# Brano scelto
::::::

Francesco Petrarca
«Chiare, fresche et dolci acque»
(Canzoniere, 126)
È la canzone più celebre della raccolta e una delle liriche più note della poesia italiana delle Origini e della nostra letteratura in assoluto: il testo propone una rievocazione di un incontro tra Petrarca e Laura sulle rive del fiume Sorga, nei pressi di Valchiusa, dove la donna era solita fare il bagno e dove il poeta la ammirava estasiato, nella cornice di un "locus amoenus" di derivazione classica e stilnovista; Petrarca sente prossima la propria morte e si augura come estrema consolazione di poter essere sepolto in quel luogo, sperando che Laura giunga sulla sua tomba e pianga per lui invocando il perdono di Dio per i suoi peccati. Nonostante la presenza di numerosi motivi della tradizione poetica cortese, la canzone propone in realtà una situazione decisamente classica (incluso il particolare della donna che si bagna nel fiume, più simile a una ninfa boschereccia che non a una "donna-angelo") e incline all'espressione di un amore sensuale, molto lontano dalla spiritualizzazione dello Stilnovo e dei poeti precedenti. Conforme a questa novità è anche la descrizione di Laura come donna crudele che non ricambia il poeta, qualificando l'amore di Petrarca come infelice e senza speranza.

::::::

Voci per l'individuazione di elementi
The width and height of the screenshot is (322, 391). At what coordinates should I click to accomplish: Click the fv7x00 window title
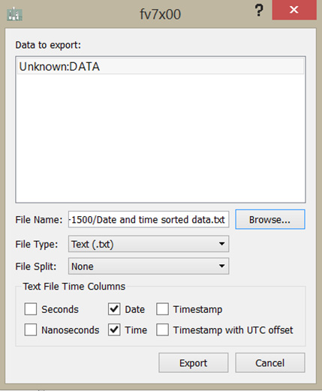pos(160,14)
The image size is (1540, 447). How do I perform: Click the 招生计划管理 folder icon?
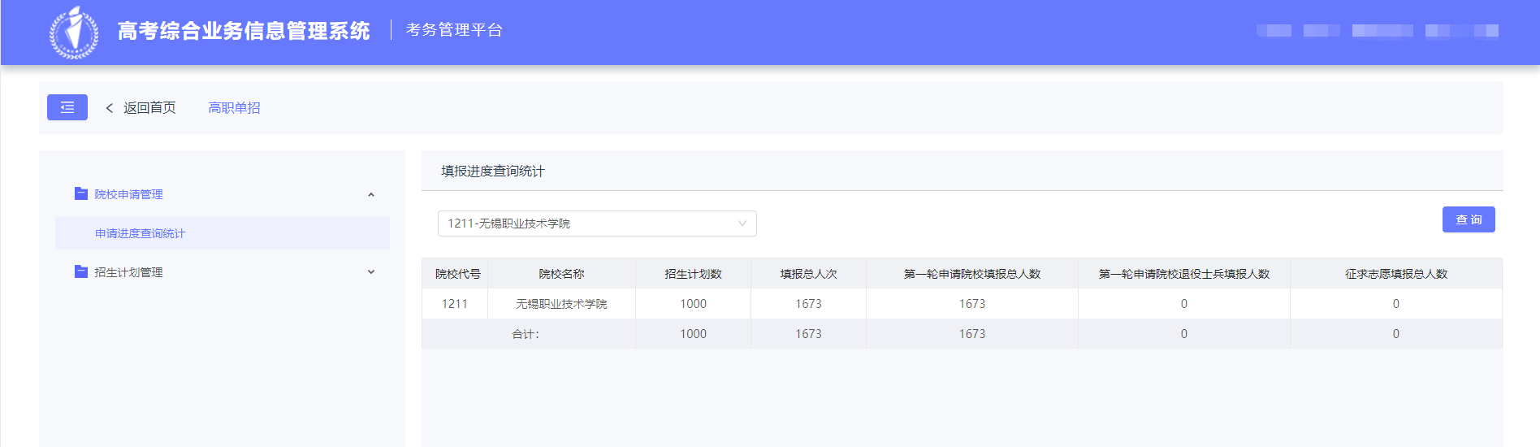[x=81, y=271]
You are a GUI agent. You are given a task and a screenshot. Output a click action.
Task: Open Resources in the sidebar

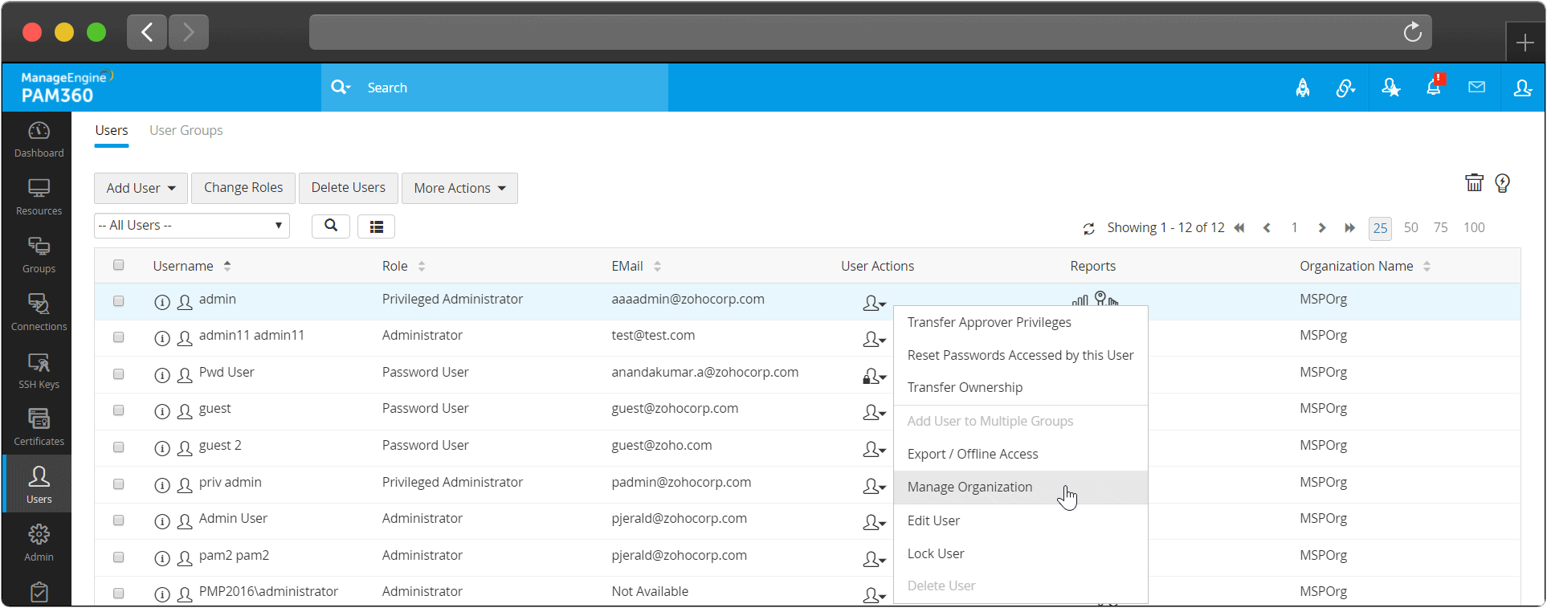coord(39,198)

::::::

# Esercizio proposto 1
Elenca i desideri che, secondo il brano scelto, Petrarca esprime sentendo prossima la propria morte.
# Esercizio proposto 2
Aggiorna le voci partendo dalla riga che contiene «The image size» e arrivando fino alla fine dei dati, sostituendo «Resources» con «Settings» e lasciando invariato tutto il resto. Ometti le immagini dalla risposta.

# Soluzione 1
- Essere sepolto in quel luogo, presso le rive del fiume Sorga.
- Che Laura giunga sulla sua tomba.
- Che Laura pianga per lui invocando il perdono di Dio per i suoi peccati.

# Soluzione 2
The image size is (1540, 447). How do I perform: Click the 招生计划管理 folder icon?
[x=81, y=271]
You are a GUI agent. You are given a task and a screenshot. Output a click action.
Task: Open Settings in the sidebar

coord(39,198)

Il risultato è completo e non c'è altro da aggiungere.